Andrew was walking from one side of his wagon to the other. Today, instead of his robes, he was wearing a long yellow coat over a ruffled shirt and a necktie so bright that you’d be forgiven for thinking a second sun was rising in the middle of the street. His spotless red velvet trousers were tucked into patent leather boots.
“Cure what ails you! Down at the mouth? Up at night? Skin spotty? Pasty? Too dry, too oily? I have the tonic for you!” he barked. “The finest quality goods found west of the Mississippi! Curios from around the world! Gifts for home and hearth! Come and see! A once in a lifetime opportunity… until the next time I visit! Ha ha!”
The fact that the street was empty didn’t seem to bother Andrew at all. Near the beginning of his pitch I could hear some sounds coming from the blacksmith, but now I spied a pair of eyes peeking out from between the front doors. Both Mr.
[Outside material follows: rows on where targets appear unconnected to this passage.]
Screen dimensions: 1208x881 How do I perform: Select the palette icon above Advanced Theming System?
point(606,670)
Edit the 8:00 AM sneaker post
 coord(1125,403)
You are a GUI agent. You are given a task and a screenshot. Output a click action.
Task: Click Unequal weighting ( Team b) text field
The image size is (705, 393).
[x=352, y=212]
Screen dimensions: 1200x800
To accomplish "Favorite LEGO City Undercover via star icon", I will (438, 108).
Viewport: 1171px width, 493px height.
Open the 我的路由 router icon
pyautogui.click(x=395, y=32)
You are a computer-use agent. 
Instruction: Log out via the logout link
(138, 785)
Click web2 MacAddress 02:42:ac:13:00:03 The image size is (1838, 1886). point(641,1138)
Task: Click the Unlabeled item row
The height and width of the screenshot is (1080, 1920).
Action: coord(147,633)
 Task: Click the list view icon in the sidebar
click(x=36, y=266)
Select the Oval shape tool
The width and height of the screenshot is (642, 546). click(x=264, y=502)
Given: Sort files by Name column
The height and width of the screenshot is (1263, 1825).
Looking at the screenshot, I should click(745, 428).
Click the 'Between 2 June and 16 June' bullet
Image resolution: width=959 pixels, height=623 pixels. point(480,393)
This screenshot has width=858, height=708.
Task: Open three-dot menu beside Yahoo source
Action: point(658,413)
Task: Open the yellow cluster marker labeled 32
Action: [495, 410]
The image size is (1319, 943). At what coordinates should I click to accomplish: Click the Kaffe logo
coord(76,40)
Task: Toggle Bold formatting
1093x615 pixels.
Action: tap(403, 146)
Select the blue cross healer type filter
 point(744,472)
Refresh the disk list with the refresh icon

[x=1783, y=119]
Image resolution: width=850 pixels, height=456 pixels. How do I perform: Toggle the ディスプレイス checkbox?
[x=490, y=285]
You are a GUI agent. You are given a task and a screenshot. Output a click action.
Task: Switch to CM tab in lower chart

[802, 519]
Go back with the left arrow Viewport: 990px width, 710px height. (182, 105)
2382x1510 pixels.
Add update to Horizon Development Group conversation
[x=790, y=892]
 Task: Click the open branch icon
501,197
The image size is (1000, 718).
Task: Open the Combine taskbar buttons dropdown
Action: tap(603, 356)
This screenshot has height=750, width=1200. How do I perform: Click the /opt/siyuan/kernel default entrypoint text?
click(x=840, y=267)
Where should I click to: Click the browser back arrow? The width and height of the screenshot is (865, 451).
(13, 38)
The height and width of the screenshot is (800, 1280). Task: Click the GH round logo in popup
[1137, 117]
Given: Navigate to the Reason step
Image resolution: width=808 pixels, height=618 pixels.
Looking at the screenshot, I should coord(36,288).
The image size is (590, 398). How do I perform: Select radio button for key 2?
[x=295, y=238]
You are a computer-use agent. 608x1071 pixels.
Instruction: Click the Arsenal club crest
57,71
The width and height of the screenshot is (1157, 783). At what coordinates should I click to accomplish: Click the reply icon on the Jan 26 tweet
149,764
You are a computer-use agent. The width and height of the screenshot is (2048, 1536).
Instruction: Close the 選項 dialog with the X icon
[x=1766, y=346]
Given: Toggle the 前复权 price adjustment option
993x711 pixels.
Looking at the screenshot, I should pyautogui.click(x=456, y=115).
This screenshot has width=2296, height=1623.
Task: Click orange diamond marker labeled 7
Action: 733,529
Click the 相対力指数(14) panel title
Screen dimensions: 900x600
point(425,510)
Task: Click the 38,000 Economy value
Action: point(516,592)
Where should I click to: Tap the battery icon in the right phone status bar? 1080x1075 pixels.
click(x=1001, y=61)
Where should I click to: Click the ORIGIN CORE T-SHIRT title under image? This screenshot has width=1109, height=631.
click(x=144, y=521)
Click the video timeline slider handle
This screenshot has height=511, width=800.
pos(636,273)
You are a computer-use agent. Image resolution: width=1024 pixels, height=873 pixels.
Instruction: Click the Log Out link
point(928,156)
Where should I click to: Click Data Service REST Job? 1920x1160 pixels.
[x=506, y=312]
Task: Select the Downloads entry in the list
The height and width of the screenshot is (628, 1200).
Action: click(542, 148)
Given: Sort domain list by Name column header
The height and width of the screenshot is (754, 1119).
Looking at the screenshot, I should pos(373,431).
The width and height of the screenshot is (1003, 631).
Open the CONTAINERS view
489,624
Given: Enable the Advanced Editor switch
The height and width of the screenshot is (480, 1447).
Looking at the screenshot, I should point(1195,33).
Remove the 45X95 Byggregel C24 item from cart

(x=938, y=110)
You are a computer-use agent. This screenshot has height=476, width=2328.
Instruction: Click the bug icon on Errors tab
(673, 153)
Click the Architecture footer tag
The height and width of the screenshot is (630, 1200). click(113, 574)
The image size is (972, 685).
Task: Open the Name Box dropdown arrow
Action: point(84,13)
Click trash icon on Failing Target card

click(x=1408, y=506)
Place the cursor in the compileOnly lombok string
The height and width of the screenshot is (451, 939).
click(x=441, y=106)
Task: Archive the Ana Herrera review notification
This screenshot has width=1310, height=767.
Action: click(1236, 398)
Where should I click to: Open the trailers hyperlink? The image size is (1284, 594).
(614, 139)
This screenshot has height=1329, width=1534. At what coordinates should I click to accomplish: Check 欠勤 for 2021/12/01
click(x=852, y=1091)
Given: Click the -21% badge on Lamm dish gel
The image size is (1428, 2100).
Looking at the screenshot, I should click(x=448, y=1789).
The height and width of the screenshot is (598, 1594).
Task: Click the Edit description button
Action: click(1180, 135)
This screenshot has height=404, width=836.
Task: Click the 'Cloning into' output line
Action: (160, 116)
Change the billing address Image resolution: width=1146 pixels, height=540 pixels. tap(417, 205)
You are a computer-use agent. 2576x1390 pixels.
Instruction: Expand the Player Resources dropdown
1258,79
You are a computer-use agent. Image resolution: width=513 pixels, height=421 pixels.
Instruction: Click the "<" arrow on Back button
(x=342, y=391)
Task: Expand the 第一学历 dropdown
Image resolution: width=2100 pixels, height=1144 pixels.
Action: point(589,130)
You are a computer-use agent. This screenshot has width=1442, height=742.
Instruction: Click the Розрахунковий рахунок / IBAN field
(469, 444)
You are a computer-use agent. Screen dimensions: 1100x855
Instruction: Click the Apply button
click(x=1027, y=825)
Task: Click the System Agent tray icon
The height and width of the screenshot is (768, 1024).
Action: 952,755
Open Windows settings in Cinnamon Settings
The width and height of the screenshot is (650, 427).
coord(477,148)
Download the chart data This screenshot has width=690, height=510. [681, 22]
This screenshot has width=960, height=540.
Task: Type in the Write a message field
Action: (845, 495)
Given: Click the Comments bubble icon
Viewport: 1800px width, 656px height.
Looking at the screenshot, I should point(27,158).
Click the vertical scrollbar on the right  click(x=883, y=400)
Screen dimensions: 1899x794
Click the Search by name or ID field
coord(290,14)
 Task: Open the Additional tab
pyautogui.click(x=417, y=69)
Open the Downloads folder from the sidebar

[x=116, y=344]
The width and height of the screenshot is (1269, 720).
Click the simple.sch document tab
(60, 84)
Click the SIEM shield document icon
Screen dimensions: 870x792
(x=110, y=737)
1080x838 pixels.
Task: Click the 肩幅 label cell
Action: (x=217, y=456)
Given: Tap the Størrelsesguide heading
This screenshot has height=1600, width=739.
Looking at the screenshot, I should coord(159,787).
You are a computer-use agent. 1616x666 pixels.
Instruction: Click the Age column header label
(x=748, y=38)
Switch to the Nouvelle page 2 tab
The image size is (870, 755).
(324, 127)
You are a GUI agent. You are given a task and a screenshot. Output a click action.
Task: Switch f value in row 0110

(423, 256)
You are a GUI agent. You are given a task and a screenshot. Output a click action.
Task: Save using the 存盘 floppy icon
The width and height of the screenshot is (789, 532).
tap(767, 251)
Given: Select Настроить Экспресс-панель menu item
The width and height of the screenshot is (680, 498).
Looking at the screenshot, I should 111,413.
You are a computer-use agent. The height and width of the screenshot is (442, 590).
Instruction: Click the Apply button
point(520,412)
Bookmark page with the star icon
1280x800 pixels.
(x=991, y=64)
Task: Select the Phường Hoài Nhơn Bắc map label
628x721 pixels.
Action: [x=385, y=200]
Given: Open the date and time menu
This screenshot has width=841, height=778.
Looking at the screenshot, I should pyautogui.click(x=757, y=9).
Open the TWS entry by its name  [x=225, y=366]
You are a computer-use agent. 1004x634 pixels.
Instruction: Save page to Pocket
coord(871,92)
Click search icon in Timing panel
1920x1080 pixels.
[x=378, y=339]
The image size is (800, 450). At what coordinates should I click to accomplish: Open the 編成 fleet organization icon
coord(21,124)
Quince and his wife were standing in front of the hotel, and I could see the owner of the mercantile looking through his front window.
“Don’t be shy! Something for everyone! Whatever you’ve always wanted but never had, or how about something you’ve never known you wanted but can’t live without? Come and see!”
Slowly, people started to emerge from the buildings, drawn by the power of The Amazing Andrew’s voice. I felt it, too, and smiled. There were no enchantments, charms, or spells so he wasn’t doing anything illegal as far as the Mag Marshall’s Office, but I knew a few folks who would have loved to make Andrew’s brand of ‘magic’ illegal if they could.
I stepped up onto the sidewalk and leaned against a post. Hitching my thumbs under my wandbelt, I watched Andrew practice his trade. His stream of banter was constant and effortless as he moved from one prospective customer to the next, demonstrating the uses of a particular tonic, showing the sturdiness of a piece of hardware, or pointing out the delicate artistry of a trinket. Time almost seemed to stand still. I was impressed.
So preoccupied was I by his performance that I almost missed the approach of the three horses. Almost. Coming into town were Piebald, The Wildman, and The Vaquero. Unlike the previous day, they were in no hurry and appeared to be completely unconcerned by Andrew and his wagon. Their eyes told a different story, with Piebald focusing on Andy with an almost palpable ferocity, while the other two shifted their attention between their leader and Andy. I straightened, unbuttoned my coat, and folded back the left flap. I didn’t anticipate any trouble with so many people around and Andy clearly unarmed, but you could never tell with someone like Piebald.
Some people call it wildness, but I’ve never seen a wolf or a bear or mountain lion kill out of sheer cussedness. The only ‘wild’ animal I seen do that walked on two legs.
With so many people clustered around Andrew, the chance that bystanders could be injured was high if Piebald started shooting, and the possibility of my preventing it low.
To my relief, they rode past the wagon without slowing. Andy, having failed to notice their approach, looked up just as they drew abreast of him. To his credit, he barely missed a beat, continuing to argue the benefits of his Superlative Spot and Smell remover to the hotelier. There was no question in my mind how Andrew was able to make his living… though I wondered how someone so oblivious to his surroundings managed to remain living.
The riders continued down the street to the bank where they dismounted and hitched their horses before going inside. I straightened a little more. What business could those three have with the banker? I went over to see if I could find out.